Sir Robert Moray knew what had to be done and he knew how he intended to do it. He dressed carefully, donning the sombre black clothes he had favoured since the death of his wife. Was it really ten years since she had passed away? He set off across the privy lawns towards the stone steps that led down to the Thames. Catching a sculler by the riverside he paid his sixpence to be ferried up river, almost to the Tower. There he disembarked, to walk up through the narrow, cluttered, reeking streets of Bishopsgate to the quiet haven of Gresham College.

After listening to a lecture on Astronomy from Christopher Wren, Sir Robert Moray went back to the rooms of Laurence Rooke, to the meeting he had been thinking about for so long. The day was Wednesday 28 Nov 1660. What he thought and felt that cold November morning is unknown, but the world still lives with the results. That afternoon modern science was created!

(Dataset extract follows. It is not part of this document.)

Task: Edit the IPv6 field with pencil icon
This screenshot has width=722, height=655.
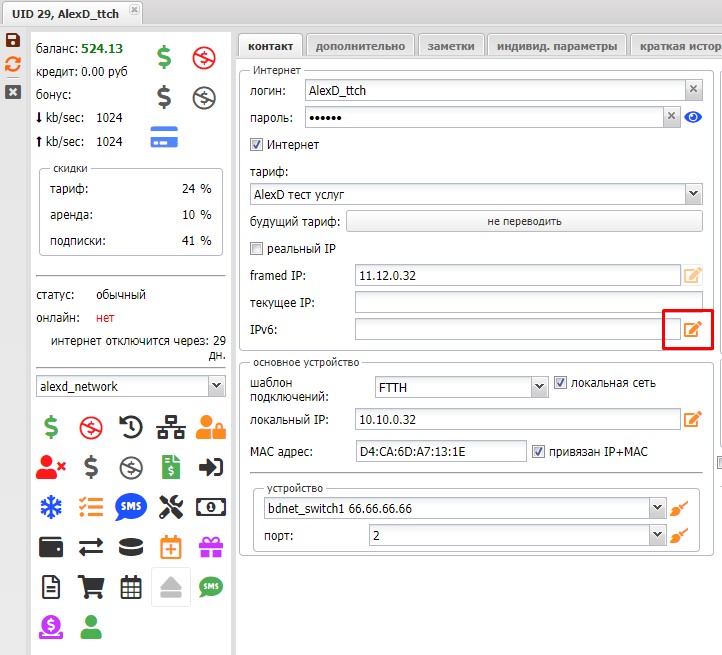Action: tap(692, 329)
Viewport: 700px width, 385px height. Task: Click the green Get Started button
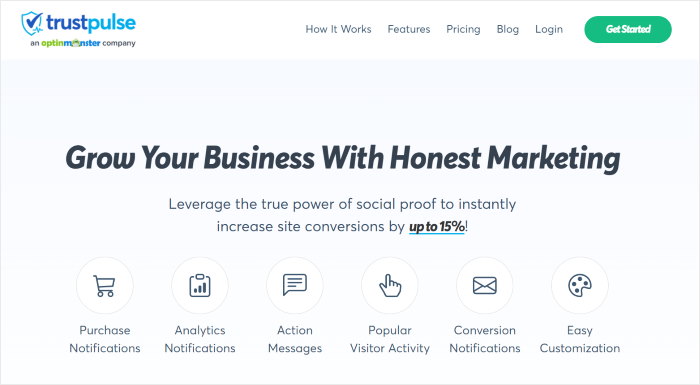[x=628, y=29]
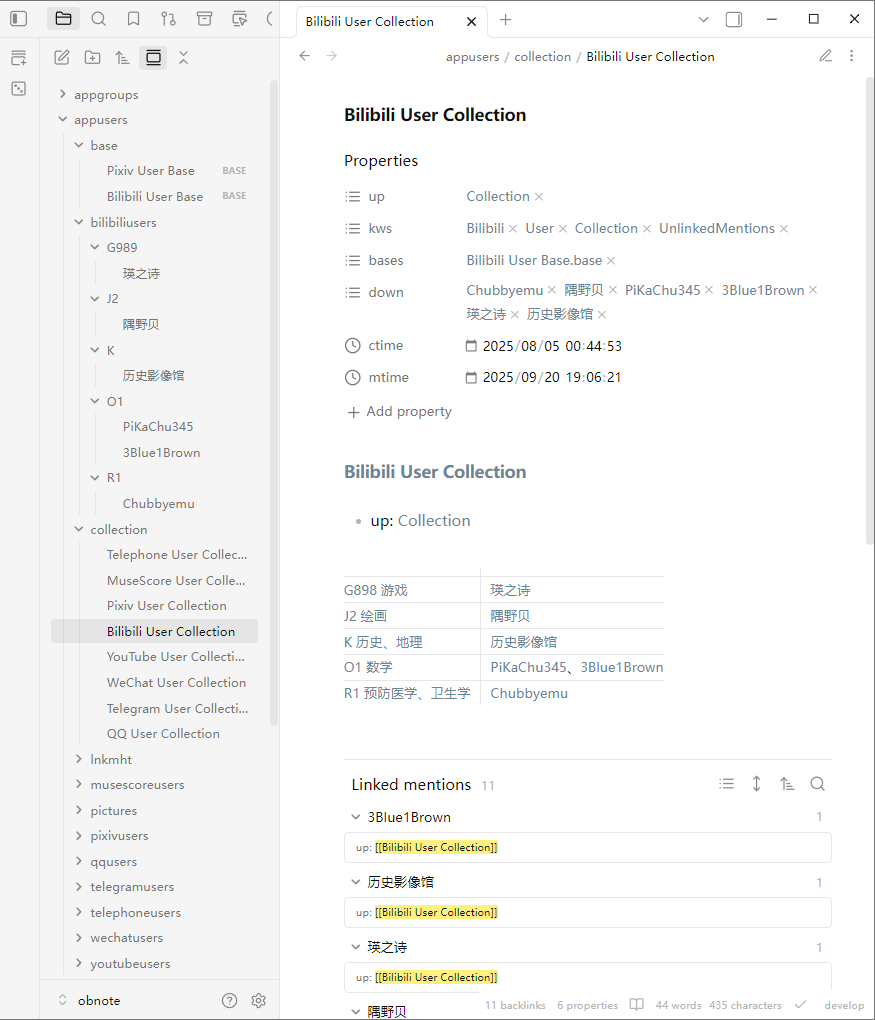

So far this outline has been pure speculation but it is speculation based on fact. The man, just described, is a lost hero of science! He is responsible for the remarkable development in scientific innovation that has taken place over the last four hundred years and this book is the story of a quest to understand what he did and why he did it.

One of the highest honours to which a member of the scientific community can aspire is to become a Fellow of the Royal Society (FRS). This is the oldest and most respected scientific society in the world, its early members' names living on amidst indexes of physics textbooks - Hooke's Law, Boyle's Law, Huygens's construction, Newton's Laws, Leibniz's theorem, Brownian motion; and this is ignoring lesser scientists such as Christopher Wren, John Evelyn, John Wilkins, Elias Ashmole, John Flamsteed and Edmund Halley.

But the men who founded the Royal Society were not just the first scientists; they were also the last sorcerers. Ashmole actually belonged to a society of Rosicrucians and was a practising astrologer; Sir Robert Moray was an enthusiastic Freemason, Newton studied and wrote about the Rosicrucian concepts of alchemy; while Hooke carried out magical experiments involving spiders and unicorn's horns.

So what inspired an unlikely group of refugees from both sides of the Civil War to meet; form the world's oldest and most respected scientific society; and then go on to develop the tools of modern science? This question started a quest to understand how the Royal Society came to be formed. Where this mixture of clergymen and politicians got the idea of forbidding the discussion of religion and politics at their meetings? In an age dominated by politics and religion it was a weird thing to do.

There had to be more to this story than the superficial record revealed and so it proved to be. This book tells the story of the quest to discover the political, economic and religious background to the formation of the Royal Society and, in the process, uncovers the hidden motives of one man, Sir Robert Moray.